Overall, competition and affordability continue to be seminal issues in telecommunications, given the inherent barriers to entry and economies of scale. The CRTC has played a critical role in advancing competition, and its framework for wholesale access represents a core stream of ongoing work. Wholesale access is a proven regulatory tool for enabling retail competition in the Internet service market, and the CRTC can ensure that this tool is used, supervised, and adjusted effectively and in a timely manner. The CRTC can also promote competition by continuing with its approach to wireless services, while also monitoring to determine when changes are necessary.

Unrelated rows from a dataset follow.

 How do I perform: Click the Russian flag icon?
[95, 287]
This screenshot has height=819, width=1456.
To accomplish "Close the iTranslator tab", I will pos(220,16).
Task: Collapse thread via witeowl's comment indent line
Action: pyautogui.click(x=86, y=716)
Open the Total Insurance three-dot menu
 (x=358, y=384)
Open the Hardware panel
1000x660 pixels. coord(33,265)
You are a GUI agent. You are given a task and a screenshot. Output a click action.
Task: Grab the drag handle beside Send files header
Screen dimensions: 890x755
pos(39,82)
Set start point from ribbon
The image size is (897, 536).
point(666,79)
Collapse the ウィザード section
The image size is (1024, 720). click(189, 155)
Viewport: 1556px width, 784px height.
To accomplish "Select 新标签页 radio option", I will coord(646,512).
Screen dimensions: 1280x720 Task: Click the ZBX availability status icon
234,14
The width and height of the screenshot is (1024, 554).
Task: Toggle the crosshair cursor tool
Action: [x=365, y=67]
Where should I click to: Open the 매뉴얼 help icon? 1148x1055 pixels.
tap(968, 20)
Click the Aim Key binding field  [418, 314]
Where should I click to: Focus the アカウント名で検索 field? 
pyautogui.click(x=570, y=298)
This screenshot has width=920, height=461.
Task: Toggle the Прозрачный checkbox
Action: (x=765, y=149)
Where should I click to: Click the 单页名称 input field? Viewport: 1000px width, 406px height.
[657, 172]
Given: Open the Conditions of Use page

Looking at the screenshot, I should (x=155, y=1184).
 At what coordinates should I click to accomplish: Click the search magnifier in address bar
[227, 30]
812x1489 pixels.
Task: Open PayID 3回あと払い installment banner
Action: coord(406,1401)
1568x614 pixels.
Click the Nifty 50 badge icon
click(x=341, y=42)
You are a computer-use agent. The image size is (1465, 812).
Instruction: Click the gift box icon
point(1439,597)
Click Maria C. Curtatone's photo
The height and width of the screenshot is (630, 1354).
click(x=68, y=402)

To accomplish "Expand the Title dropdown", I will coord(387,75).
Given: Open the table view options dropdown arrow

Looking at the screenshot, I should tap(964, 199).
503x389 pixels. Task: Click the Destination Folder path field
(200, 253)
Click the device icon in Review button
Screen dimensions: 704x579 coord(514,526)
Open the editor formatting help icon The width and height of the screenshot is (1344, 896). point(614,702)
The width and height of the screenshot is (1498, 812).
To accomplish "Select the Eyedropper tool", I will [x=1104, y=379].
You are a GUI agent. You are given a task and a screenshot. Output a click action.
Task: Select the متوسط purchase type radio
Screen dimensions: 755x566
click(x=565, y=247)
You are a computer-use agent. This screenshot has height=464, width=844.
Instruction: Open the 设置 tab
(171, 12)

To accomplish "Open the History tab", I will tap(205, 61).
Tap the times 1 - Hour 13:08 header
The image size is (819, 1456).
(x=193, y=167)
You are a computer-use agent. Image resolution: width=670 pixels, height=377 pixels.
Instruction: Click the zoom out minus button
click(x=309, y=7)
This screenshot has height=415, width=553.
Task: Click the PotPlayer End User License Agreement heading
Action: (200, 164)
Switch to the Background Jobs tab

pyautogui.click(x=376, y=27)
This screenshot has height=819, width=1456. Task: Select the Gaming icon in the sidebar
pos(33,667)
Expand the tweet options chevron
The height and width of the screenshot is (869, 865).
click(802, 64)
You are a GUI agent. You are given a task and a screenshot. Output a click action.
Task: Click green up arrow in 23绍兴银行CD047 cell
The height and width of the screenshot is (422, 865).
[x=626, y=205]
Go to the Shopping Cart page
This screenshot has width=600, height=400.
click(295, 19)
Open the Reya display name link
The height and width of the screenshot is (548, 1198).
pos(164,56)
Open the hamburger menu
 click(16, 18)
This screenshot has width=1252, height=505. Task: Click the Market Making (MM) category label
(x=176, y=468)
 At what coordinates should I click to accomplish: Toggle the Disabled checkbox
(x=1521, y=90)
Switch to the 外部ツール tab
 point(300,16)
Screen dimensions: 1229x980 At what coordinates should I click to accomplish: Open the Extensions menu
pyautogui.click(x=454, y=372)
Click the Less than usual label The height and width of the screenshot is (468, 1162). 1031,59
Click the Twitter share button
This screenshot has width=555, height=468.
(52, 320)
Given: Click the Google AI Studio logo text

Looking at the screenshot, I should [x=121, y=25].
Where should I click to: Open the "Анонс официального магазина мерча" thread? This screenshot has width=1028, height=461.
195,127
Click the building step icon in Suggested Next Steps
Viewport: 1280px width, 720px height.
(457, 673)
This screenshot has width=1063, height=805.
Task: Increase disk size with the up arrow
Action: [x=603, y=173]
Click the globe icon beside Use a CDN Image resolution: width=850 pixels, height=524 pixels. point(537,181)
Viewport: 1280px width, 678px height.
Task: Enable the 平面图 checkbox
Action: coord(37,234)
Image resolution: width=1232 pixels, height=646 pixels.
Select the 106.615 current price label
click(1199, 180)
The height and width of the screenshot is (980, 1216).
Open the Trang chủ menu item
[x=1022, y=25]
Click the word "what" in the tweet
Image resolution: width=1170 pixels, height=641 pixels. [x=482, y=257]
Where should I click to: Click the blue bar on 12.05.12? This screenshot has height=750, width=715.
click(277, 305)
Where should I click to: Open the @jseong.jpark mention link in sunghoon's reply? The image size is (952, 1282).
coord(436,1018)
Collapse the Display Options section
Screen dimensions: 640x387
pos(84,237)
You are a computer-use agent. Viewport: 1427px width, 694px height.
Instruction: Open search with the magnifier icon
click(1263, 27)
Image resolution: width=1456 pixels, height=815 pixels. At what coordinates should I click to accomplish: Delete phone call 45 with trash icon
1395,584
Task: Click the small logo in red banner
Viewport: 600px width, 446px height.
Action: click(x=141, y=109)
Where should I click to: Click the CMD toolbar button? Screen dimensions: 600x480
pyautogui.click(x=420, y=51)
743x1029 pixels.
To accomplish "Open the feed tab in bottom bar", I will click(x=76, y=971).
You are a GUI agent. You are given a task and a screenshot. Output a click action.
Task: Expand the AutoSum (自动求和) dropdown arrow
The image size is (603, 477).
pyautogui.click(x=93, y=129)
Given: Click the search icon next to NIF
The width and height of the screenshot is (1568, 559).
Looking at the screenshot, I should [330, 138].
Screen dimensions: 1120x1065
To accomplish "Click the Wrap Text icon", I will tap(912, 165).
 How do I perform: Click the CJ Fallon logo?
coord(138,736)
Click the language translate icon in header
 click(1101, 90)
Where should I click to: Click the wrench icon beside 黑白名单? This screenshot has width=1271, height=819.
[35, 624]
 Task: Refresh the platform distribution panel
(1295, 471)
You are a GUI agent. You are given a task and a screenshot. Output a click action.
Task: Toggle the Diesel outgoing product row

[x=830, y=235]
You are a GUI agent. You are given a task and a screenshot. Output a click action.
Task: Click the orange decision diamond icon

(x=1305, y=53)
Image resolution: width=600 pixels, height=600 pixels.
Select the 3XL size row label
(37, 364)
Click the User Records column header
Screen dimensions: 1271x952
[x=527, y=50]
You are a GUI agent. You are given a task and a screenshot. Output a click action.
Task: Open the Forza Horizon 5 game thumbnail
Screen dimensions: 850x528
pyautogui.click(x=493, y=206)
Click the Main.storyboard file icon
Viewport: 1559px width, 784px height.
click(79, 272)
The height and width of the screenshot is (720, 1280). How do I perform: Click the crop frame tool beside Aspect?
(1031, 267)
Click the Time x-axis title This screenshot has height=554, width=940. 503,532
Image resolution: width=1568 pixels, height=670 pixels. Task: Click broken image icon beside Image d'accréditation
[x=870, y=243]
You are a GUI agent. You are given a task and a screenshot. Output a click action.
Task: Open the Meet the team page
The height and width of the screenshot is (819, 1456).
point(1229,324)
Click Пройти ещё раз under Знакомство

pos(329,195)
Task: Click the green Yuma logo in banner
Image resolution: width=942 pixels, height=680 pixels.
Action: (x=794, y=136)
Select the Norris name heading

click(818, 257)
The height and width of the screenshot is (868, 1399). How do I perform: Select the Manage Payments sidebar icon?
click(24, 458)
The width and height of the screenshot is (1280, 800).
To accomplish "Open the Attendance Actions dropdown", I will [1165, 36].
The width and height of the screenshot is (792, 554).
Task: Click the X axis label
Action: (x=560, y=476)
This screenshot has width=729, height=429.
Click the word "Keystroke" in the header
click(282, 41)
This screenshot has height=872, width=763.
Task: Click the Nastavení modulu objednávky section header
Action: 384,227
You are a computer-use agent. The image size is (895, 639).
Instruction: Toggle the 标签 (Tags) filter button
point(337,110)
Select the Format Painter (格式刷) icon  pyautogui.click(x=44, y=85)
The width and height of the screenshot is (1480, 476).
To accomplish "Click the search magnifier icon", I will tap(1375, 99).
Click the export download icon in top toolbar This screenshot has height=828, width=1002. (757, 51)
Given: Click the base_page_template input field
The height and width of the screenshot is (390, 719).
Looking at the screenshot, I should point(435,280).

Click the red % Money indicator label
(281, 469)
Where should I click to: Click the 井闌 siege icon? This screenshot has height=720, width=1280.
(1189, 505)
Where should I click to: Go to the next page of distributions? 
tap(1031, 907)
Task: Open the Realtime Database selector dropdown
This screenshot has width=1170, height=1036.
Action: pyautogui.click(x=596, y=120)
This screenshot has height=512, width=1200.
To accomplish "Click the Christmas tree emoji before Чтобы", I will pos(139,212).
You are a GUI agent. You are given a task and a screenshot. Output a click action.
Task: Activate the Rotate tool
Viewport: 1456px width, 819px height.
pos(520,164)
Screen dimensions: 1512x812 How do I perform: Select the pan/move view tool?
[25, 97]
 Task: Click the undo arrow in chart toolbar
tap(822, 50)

The Government of Canada continues to support a competitive marketplace where consumers are treated fairly. It is important to continue to advocate for consumers, particularly those who are vulnerable, in their relationships with service providers. The CRTC can contribute to the Telecommunications Reliability Agenda to improve the reliability and resiliency of telecommunications networks and protect consumer rights. Protecting consumer interests is important in many regards, including when assessing the effectiveness of consumer codes and working with industry to protect consumers from fraudulent calls.
While the vast majority of Canadians are well served by high-quality telecommunications networks, gaps remain in underserved rural, remote, and Indigenous regions where the business case for network expansion is challenging.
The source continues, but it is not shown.